Whatever their rationale, it’s dubious that Charming Charlie was impacting sales of The Smiths records, except perhaps to increase them as nostalgic Charming Charlie readers reminisce, or as new audiences are introduced to Morrisey’s pre-emo complaints. While there is a certain argument to be made that Universal had a colorable copyright claim — although it’s not an argument I agree with — the risk to Universal’s reputation was more than any possible reward, statutory damages notwithstanding. Record labels don’t earn much goodwill among artists, after all, by threatening artists. Fortunately, after intervention by Booth Sweet, perhaps some consideration of Fair Use, and some negative attention from the LA Times, Universal backed down.

Of course, the Charming Charlie episode wasn’t intended to silence a critic, but instead a misguided attempt to protect intellectual property rights. It’s even more disastrous when you use the DMCA to target speech. Upset people are quoting your speech and criticizing it as racist? Bring in the DMCA! And, while you’re at it, unnecessarily reveal your censorious justification: “Your hosting customer […] decided to embarrass Oliver Janssens in the worst and most effective way – by words out of his own mouth.” And so shall ye conclude every prayer to Her Highness Streisand whenever ye shall invoke her Mysterious Effect.
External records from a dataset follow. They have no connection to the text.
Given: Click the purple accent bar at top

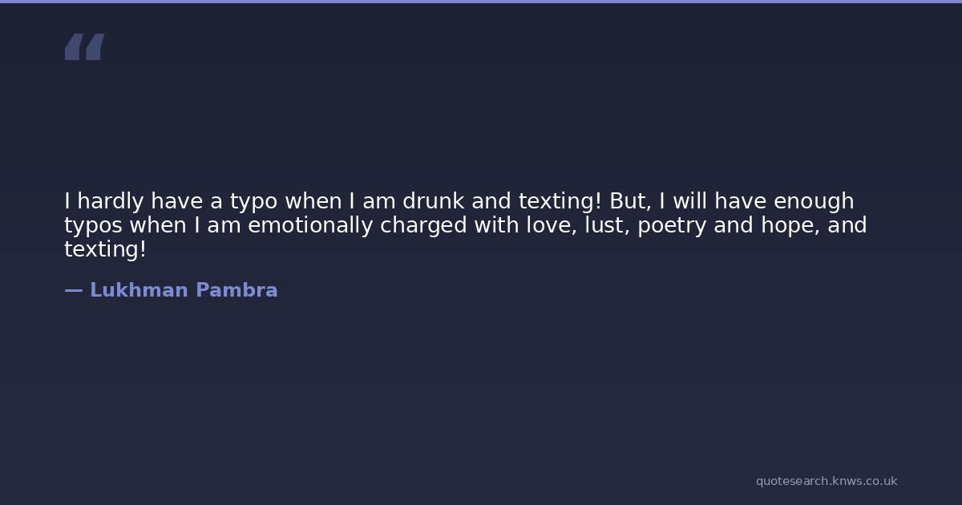Looking at the screenshot, I should point(481,2).
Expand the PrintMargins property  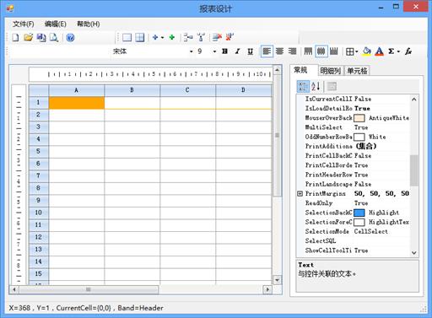(300, 193)
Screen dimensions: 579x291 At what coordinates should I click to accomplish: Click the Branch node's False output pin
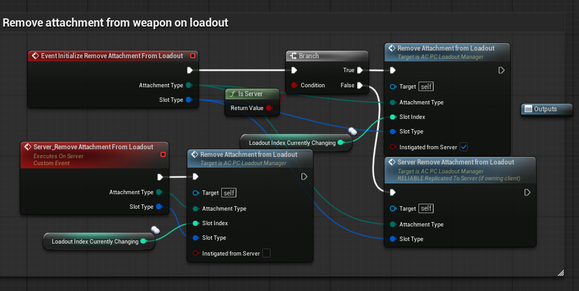click(x=359, y=85)
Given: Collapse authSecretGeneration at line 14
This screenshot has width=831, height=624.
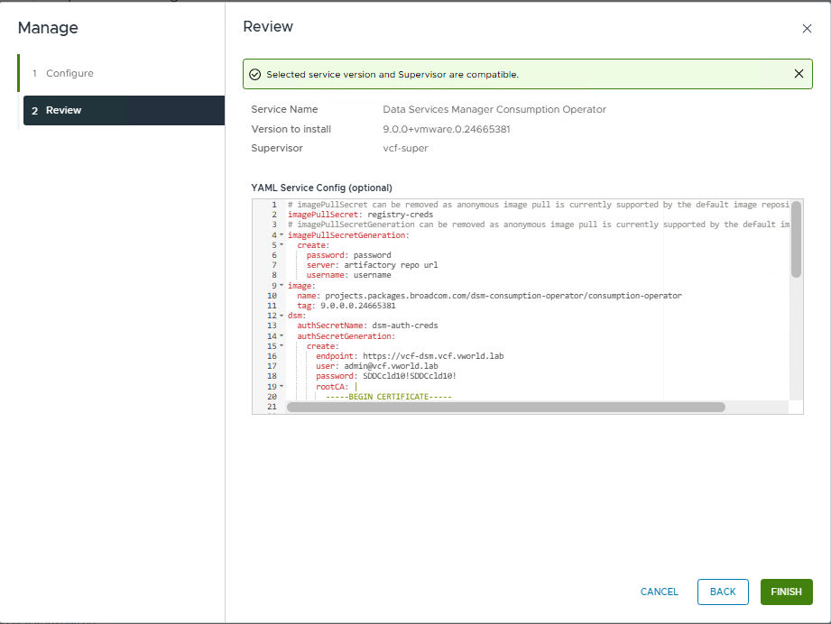Looking at the screenshot, I should 282,335.
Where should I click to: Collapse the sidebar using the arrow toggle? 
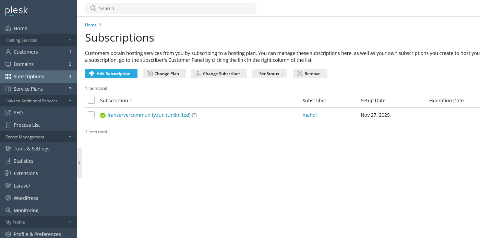pyautogui.click(x=79, y=162)
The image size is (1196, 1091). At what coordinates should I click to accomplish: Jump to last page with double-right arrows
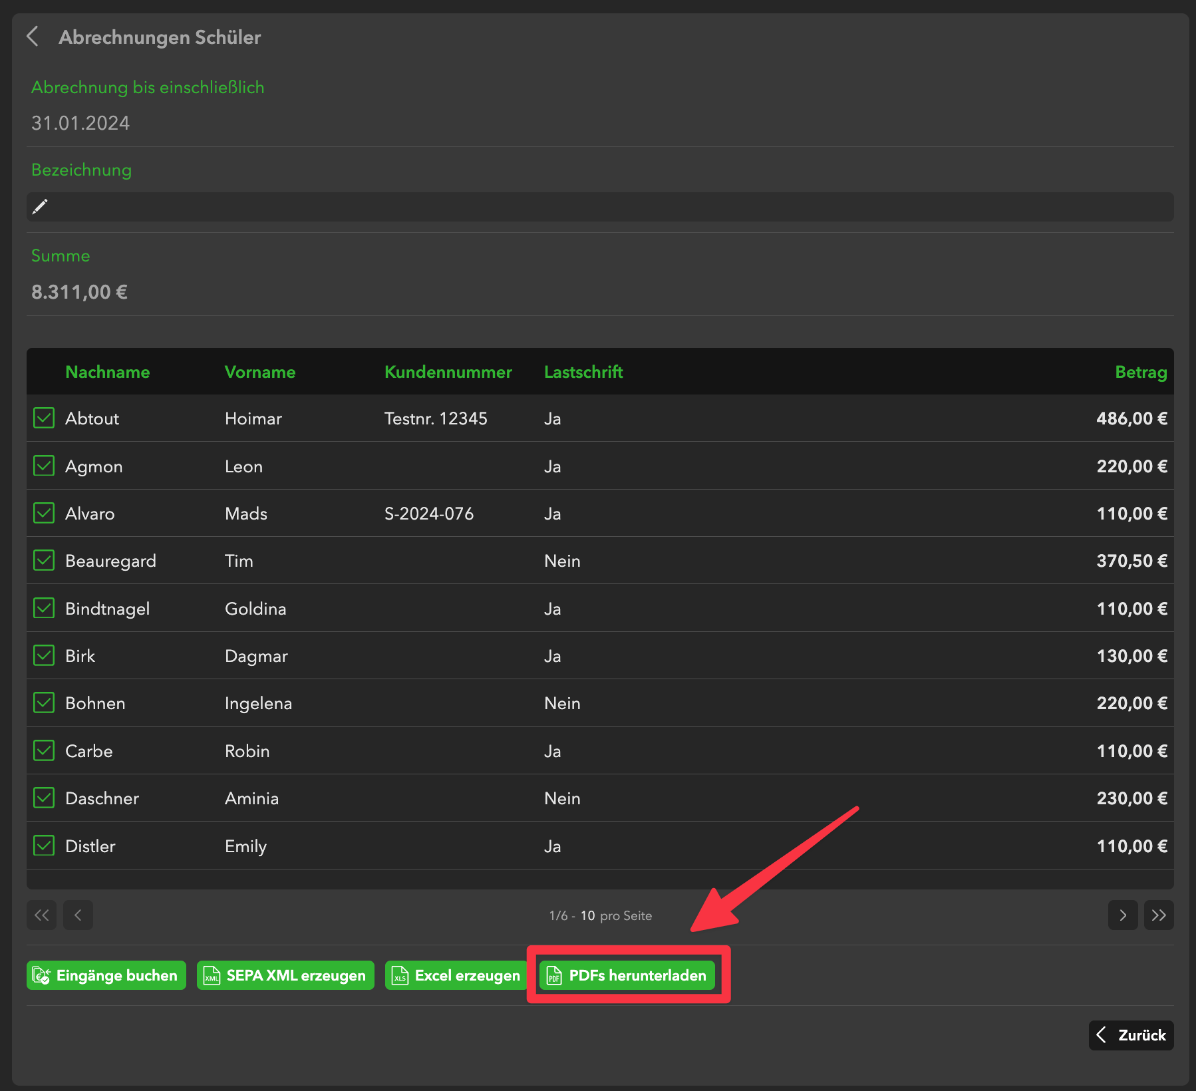pos(1159,915)
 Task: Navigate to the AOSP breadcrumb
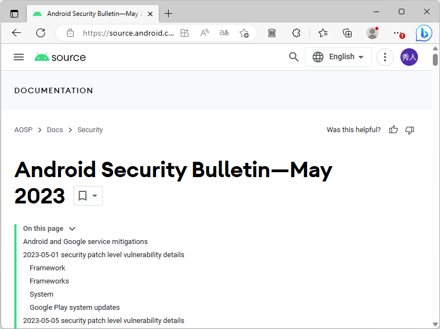coord(23,129)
Meanwhile, in Russia, recent legislation prohibiting material which would promote the dreaded homosexual lifestyle to children (that, after all, is the goal of gay rights activists: making sure that children, and not society as a whole, think that they’re people deserving of equal rights and basic human respect) has finally found some material targeting children to censor. Except that the intended audience isn’t children at all, because it’s a satire intended to mock the legislative windmill tilting. As a result of attempting to suppress satire, greater attention is paid to the work as it spreads on non-Russian sites, and the target audience is reached. So, please, Russia, continue to use censorship to broadcast the messages you dislike.
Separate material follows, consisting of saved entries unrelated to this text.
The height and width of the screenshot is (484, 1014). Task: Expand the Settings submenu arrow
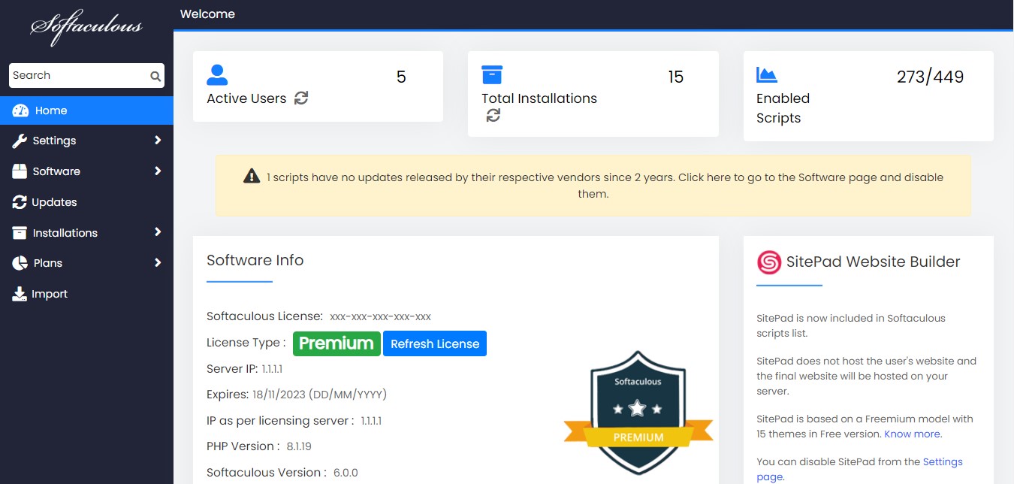pyautogui.click(x=158, y=141)
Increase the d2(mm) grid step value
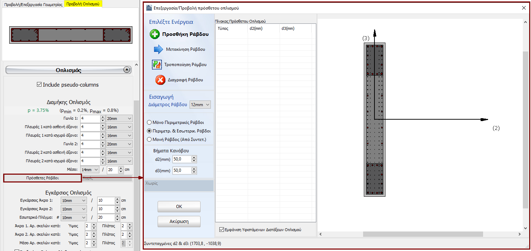 pyautogui.click(x=194, y=158)
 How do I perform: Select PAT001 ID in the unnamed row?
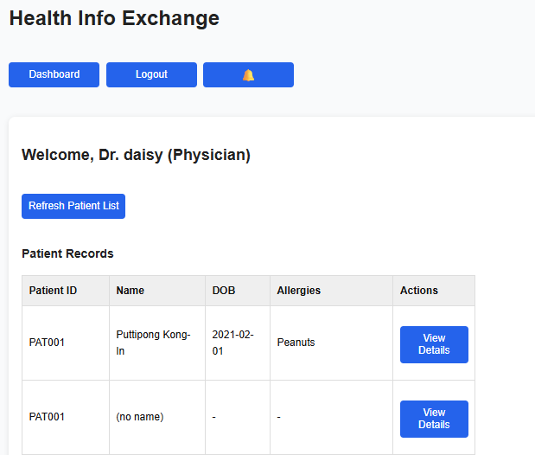[x=47, y=417]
British airliner EasyJet learned a similar lesson this week when it attempted to boot a passenger over a critical tweet. Of course, EasyJet — a private company — likely has the legal right to only accept passengers that don’t criticize it, but is it worth it? While the company is apparently efficient enough to track critical tweets, identify the passenger, and communicate this grave threat to its reputation to employees at the gate, it lacked the foresight to realize that someone who tweets criticism will probably also tweet more irately when the airline overreacts to said criticism. The best way to salvage a bruised reputation is to stop doing things that hurt your reputation, like intimidating critics. It carries no reward and carries only higher costs.

Finally, in a different vein, a patent troll got a judicial sham-wow cleaning over its sham company, whose “director of business development” was really a landlord overseeing an “office” consisting of a windowless “closet” in East Texas. Why? Because patent trolls love to litigate in East Texas, where statistics suggest they have a significantly greater chance of success. So, if you just need to establish jurisdiction in the eastern district of Texas, do it cheaply. But, as Prenda is learning (and, yes, I’m giving the benefit of the doubt and assuming Prenda has learned something), make sure the owners of your intellectual property can’t be perceived as a sham.

*(“Hi”? That’s your catchy introduction? Shouldn’t you be learning how to tie your shoes or something?)